» Your assignment
Whenever a line below holds the word "each", count it; then give the total and nothing else.

» Input data
- Opening Delimiter -

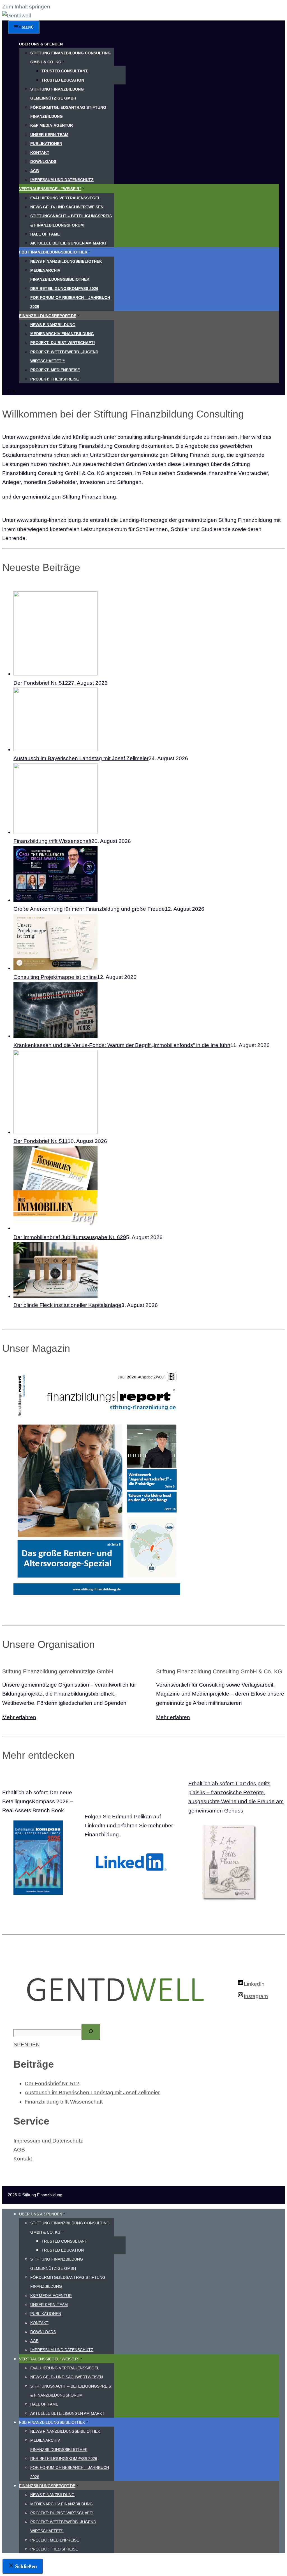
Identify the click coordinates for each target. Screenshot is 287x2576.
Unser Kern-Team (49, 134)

- Closing Delimiter -
- Opening Delimiter -

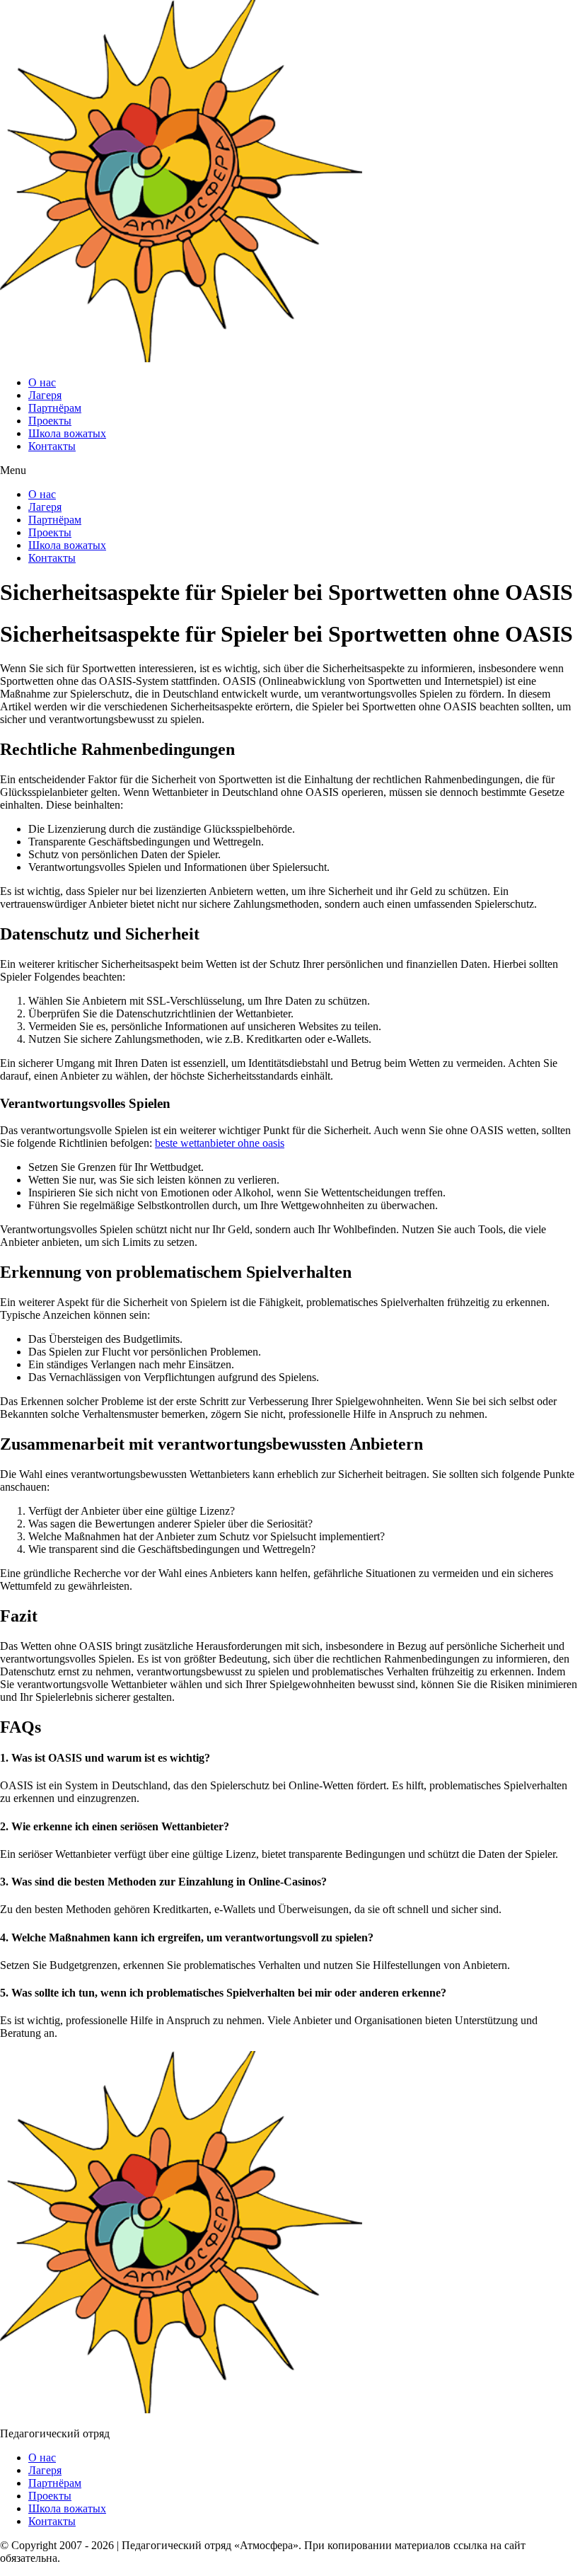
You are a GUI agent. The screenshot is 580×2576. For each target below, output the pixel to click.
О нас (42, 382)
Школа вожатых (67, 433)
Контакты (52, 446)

- Closing Delimiter -

» Answer box
2